A suicide bomber destroyed a civilian vehicle about five kilometres (three miles) from the country's largest US military base at the small town of Bagram, 50 kilometres north of Kabul, the interior ministry said.
Six people from the same family were killed, including two children, it said in a statement. Another child was wounded, it said.
"Two men, two women and two children are killed," ministry spokesman Zemarai Bashary told AFP separately. "This is an act of insurgents," he said.
Such attacks are usually directed at Afghan or Western security forces who are trying to put down a Taliban-led insurgency.
A US soldier was killed and two wounded in an insurgent attack in the eastern province of Paktya, which border Pakistan, the US military said.
Paktya province spokesman, Rohullah Samoon, said an Afghan interpreter was killed in the same incident. A roadside bomb had hit a military vehicle, he said.
Another roadside bomb struck a vehicle carrying private Afghan guards in the same province and killed eight of the men, he said. The guards were contracted to the international military forces, Samoon said.
The British Ministry of Defence announced in London its troops had killed a senior Taliban leader in the southern province of Helmand, who was behind suicide bomb attacks that have killed several British soldiers.
"UK forces conducted a successful precision strike against one of the most dangerous men in Helmand, and what we consider to be the most dangerous man in the central area around (provincial capital) Lashkar Gah," Lieutenant Colonel Nick Richardson said.
The Helmand government confirmed that a commander named Akhtar Mohammad Mansur was killed. Officials could however not say if he was the militant of the same name who is one of the militia's top commanders.
To the west, Taliban fighters attacked a convoy in the province of Farah, killing 18 Afghan private security guards, deputy provincial governor Mohammad Younus Rasouli said.
Police said earlier more than 10 guards were killed and 10 vehicles destroyed.
In the adjoining province of Nimroz, Taliban attacked a police post on Tuesday and killed two policemen, provincial police chief Abdul Jabar Pordeli said.
The US military said meanwhile troops had killed 12 militants in operations in the eastern province of Paktika and in Wardak, near Kabul, where four US soldiers were killed in bomb blasts on Monday.
Two more militants were killed after attacking Afghan troops in the Uzbin Valley northeast of Kabul, a NATO military spokesman said.
Fighting has escalated across Afghanistan, where at least a dozen people, including insurgents, have been reported killed almost daily in past weeks.
The violence is likely to raise concerns about stability in the vast, predominantly rural country ahead of key presidential and provincial elections on August 20 for which Western countries have pledged thousands more troops.

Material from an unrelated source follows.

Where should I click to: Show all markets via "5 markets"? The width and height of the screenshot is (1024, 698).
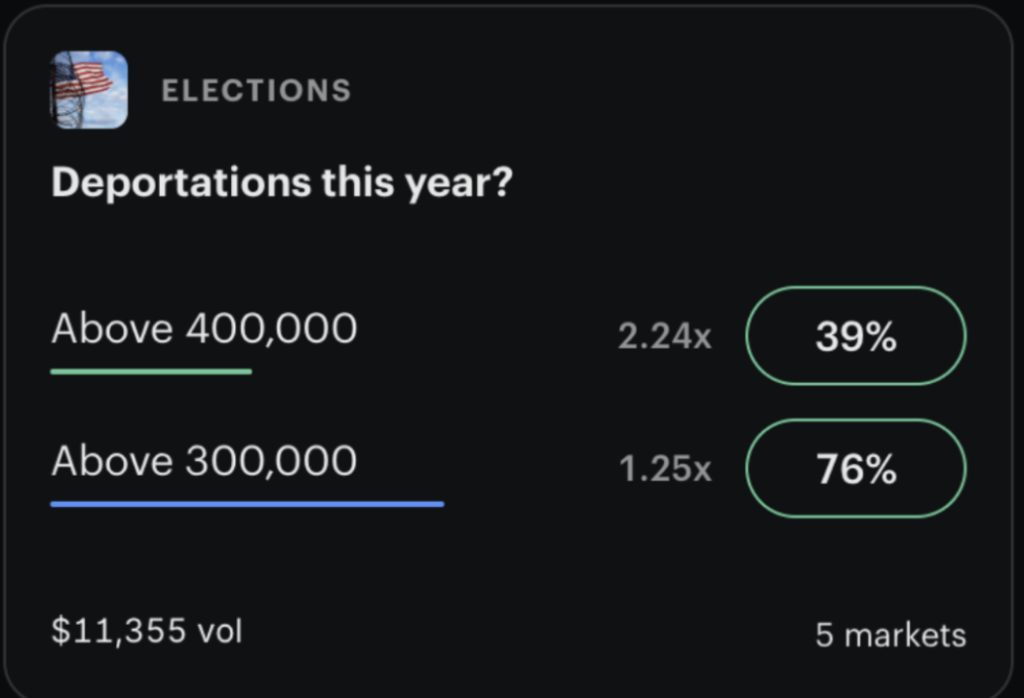click(890, 635)
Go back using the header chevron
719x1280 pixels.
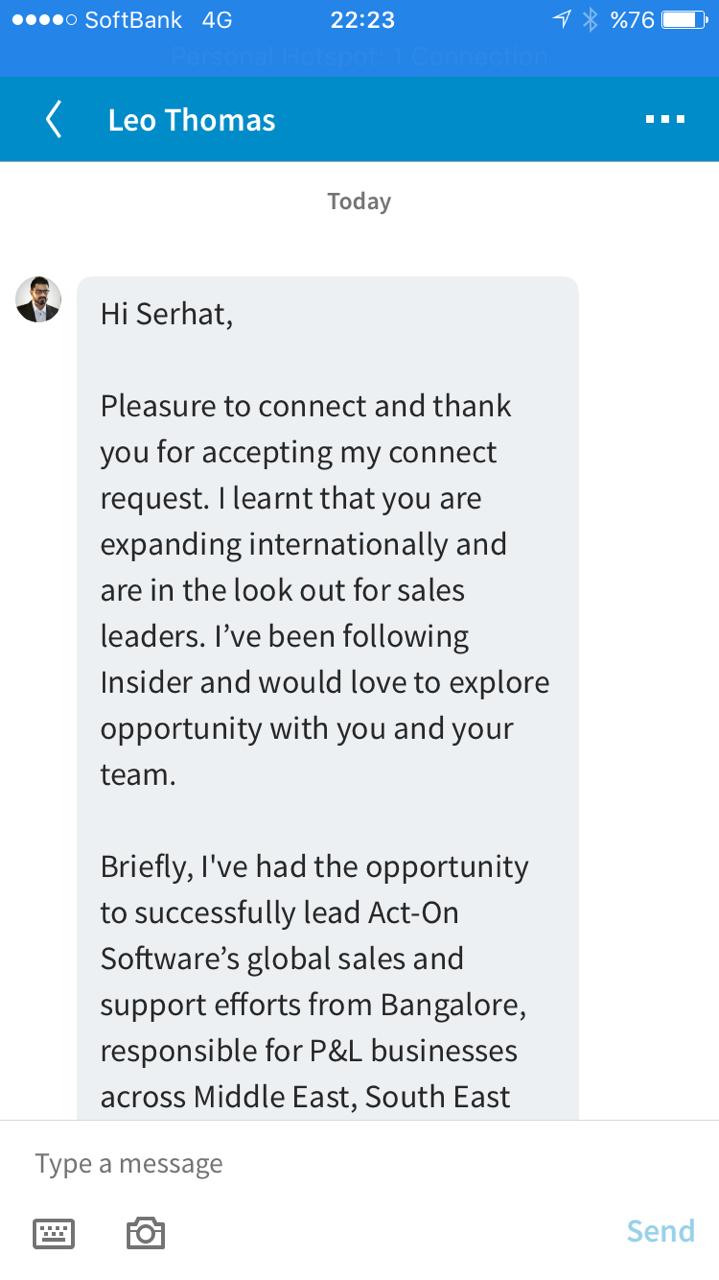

The Taliban were in government from 1996 until 2001, when they were removed by a US-led invasion after the September 11 attacks on the United States, for sheltering Al-Qaeda.
The extremists were able to regroup, some in sanctuaries across the border in Pakistan, to launch an increasingly deadly insurgency.
Concern about worsening security has led the United States to deploy 17,000 extra combat troops, most of them in the southern and western areas of the country.